Üç-beş müteahhit devleti yağmalıyor diyor... AKP ve medyasıyla sıkı fıkı olan kara paracıların yurt dışına kaçmasına göz yumuldu diyor...
Susmuyor Peker... Konuşuyor da konuşuyor...
Gülerek konuşuyor, öfkelenerek konuşuyor, önüne koyduğu (mesaj içeren-algı yaratmaya çalışan) objelerin girdabında sık sık alay ederek de konuşuyor...
İş dünyasının içinde bulunduğu rezaletlerden, gazeteci kılığındaki satılmış ahlaksızların kara paracıların otellerinde beleşe keyif çatmasından, televizyoncu bozuntularının şantajcılığından, arabuluculuk ve vurgunculuğundan da söz ediyor Peker...
ÜRKÜTEN SESSİZLİK!..
Düşünsenize; daha birkaç ay öncesine kadar (on yılı aşkın cezaevi sürecinden sonra) meydanlarda "Reis" adıyla arzı endam eden ve en çok da AKP muhaliflerine yönelik tehdit içeren öfkeli çıkışlarıyla toplumun büyük bölümünün tepkisini çeken Peker, kameranın karşısına geçiyor (bazen adeta stand up, bazen de araştırmacı gazeteci gibi deşifreler yaparak) rezillikleri, skandalları sayfa sayfa ifşa ediyor...
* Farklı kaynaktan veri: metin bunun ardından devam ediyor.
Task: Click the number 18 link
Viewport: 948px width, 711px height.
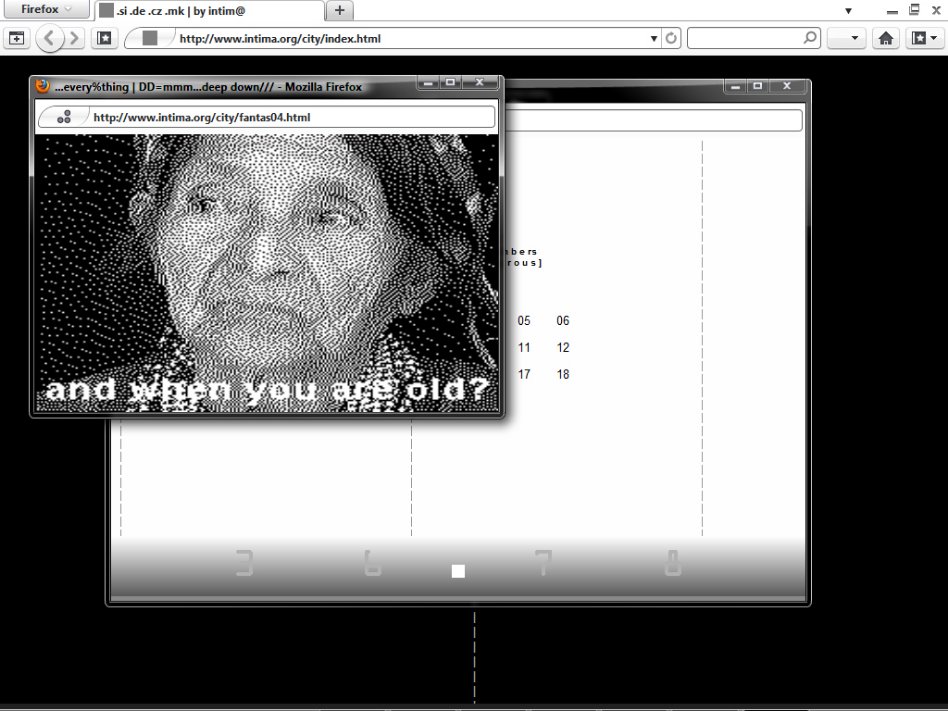Action: [x=563, y=375]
Bu sırada Peker, bir sonraki videoda hangi olayları anlatacağını, kimleri hedef tahtasına koyacağını duyuruyor ve YouTube üzerinden yayınlanan her videoda, siyasetten yargıya, mafyadan medyaya, bürokrasiden iş dünyasına kadar, çamura bulanmış onlarca şaibeli insanı hallaç pamuğu gibi atmaya devam ediyor...
Türkiye'de, son aylarda yaşanan olayların buraya kadar anlattığımız bölümünü hemen hemen herkes biliyor...
Çünkü Peker'in videoları milyonlarca kişi tarafından izleniyor, anlattıkları bazen yabancı yayın organlarına haber oluyor ve yüzbinlerce meraklı, (Peker ne yazmış, ne açıklamış, ne konuşmuş) diye neredeyse internetin başından ayrılmıyor...
Yazının başında, "deşifre ve suskunluğun çatıştığı bu kadar vahim bir dönem olmamıştır" dedik ya; işte şimdi asıl bu tuhaf ve kuşkulu sessizliğin üzerinde durmak gerekiyor...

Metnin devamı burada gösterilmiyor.